The Fatal Shore, Awash in Plastic

Posted on August 26, 2012 by DrRossH in Plastic & Wildlife

The Fatal Shore, Awash in Plastic – NYTimes.com.

The horror resides mostly in the stomachs of young seabirds, primarily Laysan and black-footed albatrosses. The parents feed their young chicks by regurgitating food into their mouths, food they’ve gathered at sea that includes nurdles, bottle caps, pieces of fish nets, toothbrushes, cigarette lighters.

“That’s our stuff there,” Mr. Jordan said. “Our stuff we use every day.”

Endangered green turtles and Hawaiian monk seals on Midway gobble the stuff, too, thinking it’s food.
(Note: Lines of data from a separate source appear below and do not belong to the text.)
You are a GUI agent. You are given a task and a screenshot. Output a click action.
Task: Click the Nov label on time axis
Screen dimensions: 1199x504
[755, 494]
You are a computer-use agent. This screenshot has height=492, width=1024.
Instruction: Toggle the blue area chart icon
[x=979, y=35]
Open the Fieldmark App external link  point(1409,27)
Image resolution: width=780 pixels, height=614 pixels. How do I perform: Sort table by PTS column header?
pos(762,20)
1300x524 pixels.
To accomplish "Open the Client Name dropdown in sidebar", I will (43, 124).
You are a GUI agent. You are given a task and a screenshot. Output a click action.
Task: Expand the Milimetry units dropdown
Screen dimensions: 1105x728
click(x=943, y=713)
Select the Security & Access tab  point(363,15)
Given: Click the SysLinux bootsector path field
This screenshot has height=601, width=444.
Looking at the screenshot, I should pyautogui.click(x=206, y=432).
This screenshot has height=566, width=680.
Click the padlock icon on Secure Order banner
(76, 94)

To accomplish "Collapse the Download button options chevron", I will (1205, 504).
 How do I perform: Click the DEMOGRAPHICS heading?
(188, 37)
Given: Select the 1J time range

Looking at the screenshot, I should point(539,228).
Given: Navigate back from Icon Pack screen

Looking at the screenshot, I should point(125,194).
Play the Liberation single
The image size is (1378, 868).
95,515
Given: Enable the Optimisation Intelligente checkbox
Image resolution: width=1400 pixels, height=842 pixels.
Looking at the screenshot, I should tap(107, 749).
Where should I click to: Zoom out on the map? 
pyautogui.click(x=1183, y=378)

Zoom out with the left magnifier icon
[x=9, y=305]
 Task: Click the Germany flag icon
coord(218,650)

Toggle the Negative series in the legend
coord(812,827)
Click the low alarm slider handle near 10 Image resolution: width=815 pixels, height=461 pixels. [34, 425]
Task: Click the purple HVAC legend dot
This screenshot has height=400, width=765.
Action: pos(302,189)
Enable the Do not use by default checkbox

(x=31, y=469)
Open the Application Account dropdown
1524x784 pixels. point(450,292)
Even though Midway is 2,000 miles from any substantial piece of land, the plastic finds its way there. The mature albatrosses scoop up the plastic bits off the water, drawn to the colorful pieces thinking they’re actual food or tiny fish. They then unwittingly deliver the regurgitated food mass, called a bolus, into the throats of their chicks.

“Ingestion of debris may cause a blockage in the digestive tract, perforate the gut, result in a loss of nutrition (due to displacement of food), or cause a false feeling of being ‘full,’ ” said a fact sheet from the Marine Debris Program of the National Oceanic and Atmospheric Administration.